For now, DirecTV will simply try to get people to switch to its DVR by touting it as faster, easier to use and more versatile than TiVo's. "(TiVo) is a great interface for watching what's been recorded," Chief Technology Officer Romulo Pontual says. But, he says, it's "not so great for live TV," because it frequently tries to switch channels to record something it thinks the viewer wants — and makes the viewer take action to stop it.
Carey blasts that as an example of TiVo's "Big Brotherish interface." He adds that DirecTV will "focus on making it easy and friendly to use and not junk it up."

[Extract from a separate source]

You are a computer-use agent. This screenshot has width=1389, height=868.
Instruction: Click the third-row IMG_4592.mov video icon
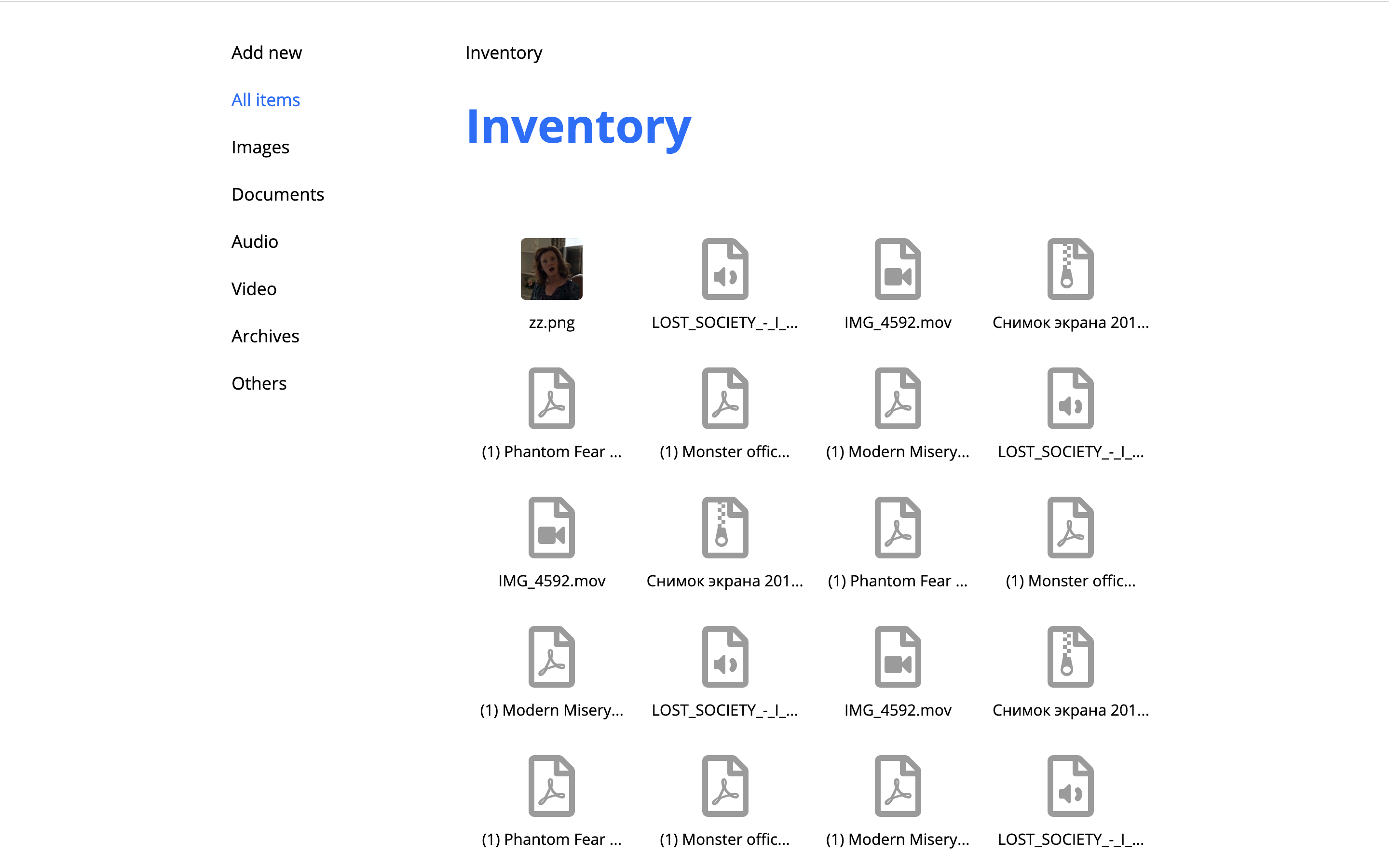[x=551, y=527]
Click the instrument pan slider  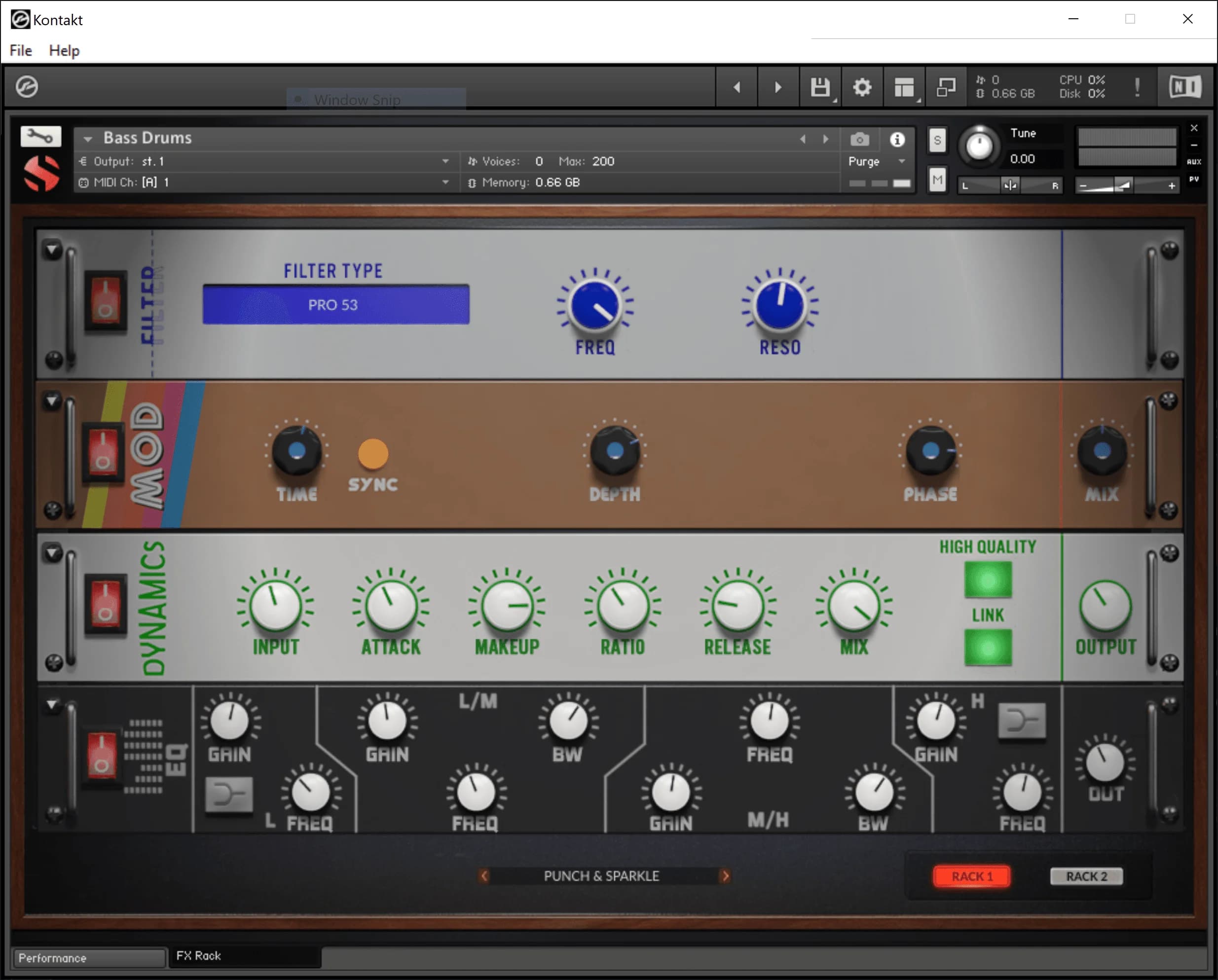tap(1009, 185)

DirecTV's dual-tuner receiver and DVR are supposed to work together seamlessly. For example, both use the same programming guide and on-screen menus. There's also a page with all of the information about the system that a repair person would need to know when there's a problem.
DirecTV will reserve about 60 hours' worth of disc space for its own purposes, leaving consumers space for 100 hours of shows. The DVR has an on-screen bar showing how much recording time is left.
The company will load some of its reserved space with pay-per-view movies so they're available any time viewers want. There is no charge unless they watch the flick.
DirecTV also will make available special programming, including collections of highlights from all of a day's NFL football games. During a game, viewers will be able to call up scores from other matchups, as well as player statistics.
TiVo will undoubtedly give DirecTV's DVR a close look to see whether it might violate any of its patents. TiVo has already challenged EchoStar's DVR in a case that goes to a federal district court in Texas this fall.
Pontual says, though, "We don't think we're doing anything that infringes on a patent."